LV Gauvain guéri

Quand il traversa la forêt où il avait croisé la demoiselle qui lui avait jeté ce mauvais sort, il craignit si fort de la rencontrer et de ne pas la saluer, qu’il ôta son heaume pour mieux voir. Il aperçut ainsi à travers les buissons deux chevaliers à pieds qui avaient attaché les rênes de leurs chevaux à leurs lances fichées en terre ; ils tenaient sur le sol par les jambes et les mains une demoiselle qui se tordait pour leur échapper, et faisant semblant de la vouloir forcer. Aussitôt, il avança, lance sur feutre, et leur cria :

– Vous méritez la mort de faire ainsi violence à une demoiselle sur la terre du roi Arthur ! Ne savez-vous qu’elles y sont assurées contre tous ?

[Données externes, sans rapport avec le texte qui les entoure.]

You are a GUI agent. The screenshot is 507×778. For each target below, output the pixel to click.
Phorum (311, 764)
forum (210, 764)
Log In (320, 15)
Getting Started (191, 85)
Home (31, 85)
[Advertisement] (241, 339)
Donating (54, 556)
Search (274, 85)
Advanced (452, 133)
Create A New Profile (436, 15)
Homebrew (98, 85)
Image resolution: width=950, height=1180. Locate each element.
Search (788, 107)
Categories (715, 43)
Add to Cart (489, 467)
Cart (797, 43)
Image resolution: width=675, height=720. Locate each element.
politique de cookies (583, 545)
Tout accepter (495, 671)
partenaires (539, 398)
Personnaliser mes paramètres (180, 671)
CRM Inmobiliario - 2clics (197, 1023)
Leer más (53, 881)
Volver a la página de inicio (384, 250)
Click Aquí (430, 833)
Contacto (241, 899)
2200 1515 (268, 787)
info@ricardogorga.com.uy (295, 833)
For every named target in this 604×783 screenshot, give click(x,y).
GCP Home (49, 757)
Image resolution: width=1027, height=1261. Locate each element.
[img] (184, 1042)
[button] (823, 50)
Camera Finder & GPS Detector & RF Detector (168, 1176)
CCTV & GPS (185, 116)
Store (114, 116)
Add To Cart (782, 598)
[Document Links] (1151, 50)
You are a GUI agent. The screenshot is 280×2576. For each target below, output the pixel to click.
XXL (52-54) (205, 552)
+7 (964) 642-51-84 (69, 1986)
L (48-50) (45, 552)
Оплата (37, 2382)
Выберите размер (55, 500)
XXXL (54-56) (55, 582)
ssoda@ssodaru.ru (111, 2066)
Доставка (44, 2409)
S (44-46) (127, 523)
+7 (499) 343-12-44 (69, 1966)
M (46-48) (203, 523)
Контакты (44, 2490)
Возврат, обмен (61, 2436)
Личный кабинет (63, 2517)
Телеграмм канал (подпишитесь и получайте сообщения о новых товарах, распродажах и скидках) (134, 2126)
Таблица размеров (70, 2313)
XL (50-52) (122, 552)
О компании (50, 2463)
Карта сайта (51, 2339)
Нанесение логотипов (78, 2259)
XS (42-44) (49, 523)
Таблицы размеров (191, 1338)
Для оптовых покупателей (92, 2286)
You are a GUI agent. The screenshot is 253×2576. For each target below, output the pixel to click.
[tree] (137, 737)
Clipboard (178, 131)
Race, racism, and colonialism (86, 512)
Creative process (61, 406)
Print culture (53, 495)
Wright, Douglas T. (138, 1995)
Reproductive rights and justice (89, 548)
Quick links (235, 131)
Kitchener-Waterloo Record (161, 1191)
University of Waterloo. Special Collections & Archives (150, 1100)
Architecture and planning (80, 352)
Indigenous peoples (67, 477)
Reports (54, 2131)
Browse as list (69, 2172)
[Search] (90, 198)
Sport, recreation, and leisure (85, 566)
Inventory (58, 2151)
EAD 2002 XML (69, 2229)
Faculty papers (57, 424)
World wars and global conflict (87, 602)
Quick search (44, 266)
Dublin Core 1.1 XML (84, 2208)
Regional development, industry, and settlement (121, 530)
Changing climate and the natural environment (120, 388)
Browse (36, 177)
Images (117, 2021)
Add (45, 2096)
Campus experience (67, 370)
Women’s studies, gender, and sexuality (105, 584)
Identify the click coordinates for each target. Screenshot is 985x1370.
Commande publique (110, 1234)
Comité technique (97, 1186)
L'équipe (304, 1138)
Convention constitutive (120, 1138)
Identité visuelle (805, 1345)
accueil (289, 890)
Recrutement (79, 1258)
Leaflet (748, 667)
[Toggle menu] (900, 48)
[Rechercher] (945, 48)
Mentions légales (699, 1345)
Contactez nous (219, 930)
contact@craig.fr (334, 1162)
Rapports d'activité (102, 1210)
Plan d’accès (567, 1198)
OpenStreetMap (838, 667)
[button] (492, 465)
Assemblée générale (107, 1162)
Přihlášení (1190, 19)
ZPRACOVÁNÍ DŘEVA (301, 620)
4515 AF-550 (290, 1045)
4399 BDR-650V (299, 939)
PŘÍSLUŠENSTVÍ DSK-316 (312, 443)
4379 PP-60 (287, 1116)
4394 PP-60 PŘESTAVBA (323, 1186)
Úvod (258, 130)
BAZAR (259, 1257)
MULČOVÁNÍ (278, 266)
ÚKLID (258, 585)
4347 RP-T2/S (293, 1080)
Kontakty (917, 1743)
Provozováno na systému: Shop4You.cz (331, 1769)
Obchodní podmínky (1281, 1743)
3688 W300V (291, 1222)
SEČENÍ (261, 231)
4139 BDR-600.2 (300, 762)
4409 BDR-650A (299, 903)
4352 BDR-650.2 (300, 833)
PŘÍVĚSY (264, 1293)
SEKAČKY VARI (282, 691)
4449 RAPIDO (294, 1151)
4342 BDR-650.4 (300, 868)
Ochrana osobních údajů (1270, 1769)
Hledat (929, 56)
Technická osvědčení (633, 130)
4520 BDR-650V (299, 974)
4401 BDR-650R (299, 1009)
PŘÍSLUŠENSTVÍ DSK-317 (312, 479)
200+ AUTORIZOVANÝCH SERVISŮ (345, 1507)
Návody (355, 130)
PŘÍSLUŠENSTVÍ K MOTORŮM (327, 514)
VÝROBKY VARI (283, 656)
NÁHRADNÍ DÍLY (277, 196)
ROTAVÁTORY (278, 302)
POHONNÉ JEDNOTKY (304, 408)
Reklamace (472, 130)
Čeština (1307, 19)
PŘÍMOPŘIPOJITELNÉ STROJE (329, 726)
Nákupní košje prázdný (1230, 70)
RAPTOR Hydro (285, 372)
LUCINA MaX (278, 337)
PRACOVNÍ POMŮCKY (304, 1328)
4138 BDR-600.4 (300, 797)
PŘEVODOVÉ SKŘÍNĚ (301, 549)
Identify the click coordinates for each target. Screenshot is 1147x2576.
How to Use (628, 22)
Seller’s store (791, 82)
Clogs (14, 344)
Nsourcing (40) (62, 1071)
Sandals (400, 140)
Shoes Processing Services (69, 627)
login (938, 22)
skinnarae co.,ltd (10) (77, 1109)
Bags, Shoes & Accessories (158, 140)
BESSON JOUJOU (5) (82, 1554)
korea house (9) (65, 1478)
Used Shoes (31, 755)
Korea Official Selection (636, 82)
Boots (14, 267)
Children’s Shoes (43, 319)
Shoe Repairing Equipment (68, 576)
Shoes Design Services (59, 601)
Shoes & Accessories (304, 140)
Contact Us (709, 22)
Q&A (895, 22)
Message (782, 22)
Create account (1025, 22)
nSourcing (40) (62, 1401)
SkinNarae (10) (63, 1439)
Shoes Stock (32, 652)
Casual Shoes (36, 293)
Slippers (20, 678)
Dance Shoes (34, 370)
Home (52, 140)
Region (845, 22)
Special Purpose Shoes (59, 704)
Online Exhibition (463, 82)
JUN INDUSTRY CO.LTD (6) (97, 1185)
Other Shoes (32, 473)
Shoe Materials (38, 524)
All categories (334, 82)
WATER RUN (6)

– Ha ! Gauvain, s’écria la pucelle, maintenant je verrai s’il y a assez de prouesse en vous pour que vous me délivriez de cette honte !

À ces mots, les chevaliers lacèrent leurs heaumes.

– Par Dieu, fol nain contrefait, vous êtes mort !

– Si ridicule que je sois, montez, car il me semblerait vil d’attaquer à cheval des hommes à pieds.

– Vous fiez-vous donc tant à votre force ?

– Je me fie tant en Dieu, que je m’assure que vous n’outragerez plus jamais ni dame ni demoiselle en la terre du roi Arthur.

En ce disant, il se jette sur eux et les combat si adroitement que bientôt l’un d’eux gît à terre ; déjà il courait sus à l’autre, lorsque la demoiselle lui cria :

– Messire Gauvain, n’en faites pas plus !

– Pour l’amour de vous, je m’arrêterai donc, répondit-il, et que Dieu vous donne bonne aventure, à vous et à toutes les demoiselles du monde ! Mais, si n’était votre prière, je les tuerais, car ils vous ont fait trop de honte et à moi trop de vilenie en m’appelant nain contrefait.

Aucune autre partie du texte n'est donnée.